Bila menilik judulnya, isinya pasti tak jauh dari hal-hal yang berkaitan dengan rumah kos. Dan bila memperhatikan penulisnya, Anas Hidayat dan Andy Rahman, anak didik Prof Josef Prijotomo (pensiunan guru besar ITS yang sekarang mengajar di Unpar Bandung sekaligus penggiat Arsitektur Nusantara), isinya sudah pasti berbicara tentang dunia arsitektur. Di sela-sela waktu sibuk mereka, Machmud Yunus, jurnalis Ngopibareng.id berkesempatan melakukan wawancara untuk mengupas lebih dalam buku Ngekos dan sekaligus membongkar ilmu mereka dalam menjual buku.
Bisakah Mas Anas dan Mas Andy ceritakan secara singkat tentang perjalanan karir kalian baik sebagai arsitek maupun penulis?

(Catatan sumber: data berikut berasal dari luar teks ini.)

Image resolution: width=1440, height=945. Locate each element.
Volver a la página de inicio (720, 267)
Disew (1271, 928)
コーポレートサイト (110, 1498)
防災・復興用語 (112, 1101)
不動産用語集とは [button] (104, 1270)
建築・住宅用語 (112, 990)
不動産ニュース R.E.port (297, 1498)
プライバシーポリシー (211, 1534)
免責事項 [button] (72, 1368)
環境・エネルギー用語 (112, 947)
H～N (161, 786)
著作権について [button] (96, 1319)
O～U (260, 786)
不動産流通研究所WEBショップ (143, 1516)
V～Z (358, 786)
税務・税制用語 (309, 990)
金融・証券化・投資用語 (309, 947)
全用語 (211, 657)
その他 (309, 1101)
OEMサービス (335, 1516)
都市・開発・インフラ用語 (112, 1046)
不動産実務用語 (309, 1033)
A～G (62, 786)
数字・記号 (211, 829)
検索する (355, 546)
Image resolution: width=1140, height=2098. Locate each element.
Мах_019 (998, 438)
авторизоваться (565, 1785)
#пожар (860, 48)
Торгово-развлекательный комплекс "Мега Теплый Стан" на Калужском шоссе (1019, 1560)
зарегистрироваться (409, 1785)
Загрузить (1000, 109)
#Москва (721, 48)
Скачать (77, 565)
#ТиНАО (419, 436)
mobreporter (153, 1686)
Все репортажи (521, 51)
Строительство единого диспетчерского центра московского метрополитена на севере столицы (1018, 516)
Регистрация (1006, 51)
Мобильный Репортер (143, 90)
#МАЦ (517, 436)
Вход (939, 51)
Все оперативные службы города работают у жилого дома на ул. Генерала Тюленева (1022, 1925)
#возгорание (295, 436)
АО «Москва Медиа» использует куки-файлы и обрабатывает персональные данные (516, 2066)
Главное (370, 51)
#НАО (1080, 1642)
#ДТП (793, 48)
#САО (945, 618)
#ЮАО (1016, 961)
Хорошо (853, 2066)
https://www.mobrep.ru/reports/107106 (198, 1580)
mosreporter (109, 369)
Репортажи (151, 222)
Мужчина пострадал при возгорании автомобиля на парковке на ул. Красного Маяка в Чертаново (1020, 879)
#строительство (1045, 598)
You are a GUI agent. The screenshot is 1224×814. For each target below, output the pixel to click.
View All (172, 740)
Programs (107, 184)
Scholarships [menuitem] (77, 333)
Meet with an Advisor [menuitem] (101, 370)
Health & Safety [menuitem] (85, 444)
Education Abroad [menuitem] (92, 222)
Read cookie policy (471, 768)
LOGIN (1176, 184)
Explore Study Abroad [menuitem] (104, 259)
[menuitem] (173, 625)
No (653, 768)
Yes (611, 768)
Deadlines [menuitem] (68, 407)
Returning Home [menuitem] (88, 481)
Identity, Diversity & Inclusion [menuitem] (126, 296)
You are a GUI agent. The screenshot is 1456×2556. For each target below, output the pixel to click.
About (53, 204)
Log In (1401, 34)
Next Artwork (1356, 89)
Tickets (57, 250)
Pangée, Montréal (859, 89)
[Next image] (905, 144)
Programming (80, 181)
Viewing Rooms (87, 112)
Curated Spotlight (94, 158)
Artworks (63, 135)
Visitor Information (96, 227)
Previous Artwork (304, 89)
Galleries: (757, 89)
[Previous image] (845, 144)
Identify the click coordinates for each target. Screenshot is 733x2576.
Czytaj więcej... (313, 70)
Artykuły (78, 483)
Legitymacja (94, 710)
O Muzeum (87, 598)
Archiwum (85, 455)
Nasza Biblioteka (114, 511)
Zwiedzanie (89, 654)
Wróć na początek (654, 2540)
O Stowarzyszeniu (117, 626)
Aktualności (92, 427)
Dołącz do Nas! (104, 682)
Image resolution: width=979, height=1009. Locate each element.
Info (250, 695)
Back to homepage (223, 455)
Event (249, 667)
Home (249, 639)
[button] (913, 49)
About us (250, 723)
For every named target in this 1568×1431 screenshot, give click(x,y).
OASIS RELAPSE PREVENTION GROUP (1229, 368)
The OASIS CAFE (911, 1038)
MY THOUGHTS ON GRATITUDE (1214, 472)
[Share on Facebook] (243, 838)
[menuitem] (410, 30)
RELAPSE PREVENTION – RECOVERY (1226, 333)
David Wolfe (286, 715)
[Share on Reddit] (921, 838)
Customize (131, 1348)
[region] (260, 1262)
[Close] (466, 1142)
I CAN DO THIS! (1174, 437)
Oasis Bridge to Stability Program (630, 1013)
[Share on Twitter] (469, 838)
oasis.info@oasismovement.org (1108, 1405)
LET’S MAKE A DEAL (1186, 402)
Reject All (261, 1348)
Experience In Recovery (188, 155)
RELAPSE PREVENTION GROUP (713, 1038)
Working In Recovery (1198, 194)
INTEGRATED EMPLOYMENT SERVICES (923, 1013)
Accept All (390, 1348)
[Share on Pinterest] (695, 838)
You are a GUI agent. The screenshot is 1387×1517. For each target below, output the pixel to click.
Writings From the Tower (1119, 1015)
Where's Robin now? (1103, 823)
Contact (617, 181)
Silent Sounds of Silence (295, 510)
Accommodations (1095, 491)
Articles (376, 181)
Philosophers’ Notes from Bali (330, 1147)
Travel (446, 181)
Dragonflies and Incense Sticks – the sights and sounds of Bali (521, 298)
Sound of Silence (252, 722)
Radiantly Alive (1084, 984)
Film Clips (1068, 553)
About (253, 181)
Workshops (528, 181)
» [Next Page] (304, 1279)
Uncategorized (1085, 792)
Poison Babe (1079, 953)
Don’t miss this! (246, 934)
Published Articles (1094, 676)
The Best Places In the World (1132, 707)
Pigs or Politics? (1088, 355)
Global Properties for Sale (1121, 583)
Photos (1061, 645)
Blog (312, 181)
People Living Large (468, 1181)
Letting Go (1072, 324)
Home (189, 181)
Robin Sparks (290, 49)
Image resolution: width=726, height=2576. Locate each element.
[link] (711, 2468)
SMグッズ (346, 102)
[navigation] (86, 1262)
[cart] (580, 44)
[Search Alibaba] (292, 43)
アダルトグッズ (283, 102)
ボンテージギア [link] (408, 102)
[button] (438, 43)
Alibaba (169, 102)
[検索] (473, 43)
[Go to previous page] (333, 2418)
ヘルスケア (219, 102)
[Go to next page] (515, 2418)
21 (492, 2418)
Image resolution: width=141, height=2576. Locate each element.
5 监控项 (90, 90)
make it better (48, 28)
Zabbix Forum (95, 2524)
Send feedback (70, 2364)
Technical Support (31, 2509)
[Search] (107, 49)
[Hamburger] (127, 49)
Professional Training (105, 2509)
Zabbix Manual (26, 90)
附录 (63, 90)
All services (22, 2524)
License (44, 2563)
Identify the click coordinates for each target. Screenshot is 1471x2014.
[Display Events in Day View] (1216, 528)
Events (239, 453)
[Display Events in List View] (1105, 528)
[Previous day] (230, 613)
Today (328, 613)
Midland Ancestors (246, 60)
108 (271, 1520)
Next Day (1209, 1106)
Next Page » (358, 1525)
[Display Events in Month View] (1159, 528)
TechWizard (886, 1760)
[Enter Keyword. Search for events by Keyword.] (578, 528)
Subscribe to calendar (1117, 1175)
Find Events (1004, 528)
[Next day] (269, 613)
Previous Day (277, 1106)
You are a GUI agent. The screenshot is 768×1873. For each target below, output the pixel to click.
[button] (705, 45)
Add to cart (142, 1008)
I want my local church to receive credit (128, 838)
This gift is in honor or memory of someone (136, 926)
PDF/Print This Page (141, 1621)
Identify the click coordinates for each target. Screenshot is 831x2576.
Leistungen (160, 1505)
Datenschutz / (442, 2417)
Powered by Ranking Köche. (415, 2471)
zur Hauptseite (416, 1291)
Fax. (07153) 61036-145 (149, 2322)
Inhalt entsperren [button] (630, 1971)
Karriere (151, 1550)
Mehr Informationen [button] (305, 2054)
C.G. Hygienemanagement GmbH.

Anas: Ketika lulus dari S2 arsitektur di ITS tahun 2002, saya sudah ingin berkarir dalam penulisan, utamanya penulisan arsitektur. Saya sempat beberapa tahun bekerja di biro arsitektur, kemudian memutuskan keluar untuk menjadi dosen di UKDC Surabaya dan UPN Veteran Jatim, agar lebih fokus juga untuk menulis.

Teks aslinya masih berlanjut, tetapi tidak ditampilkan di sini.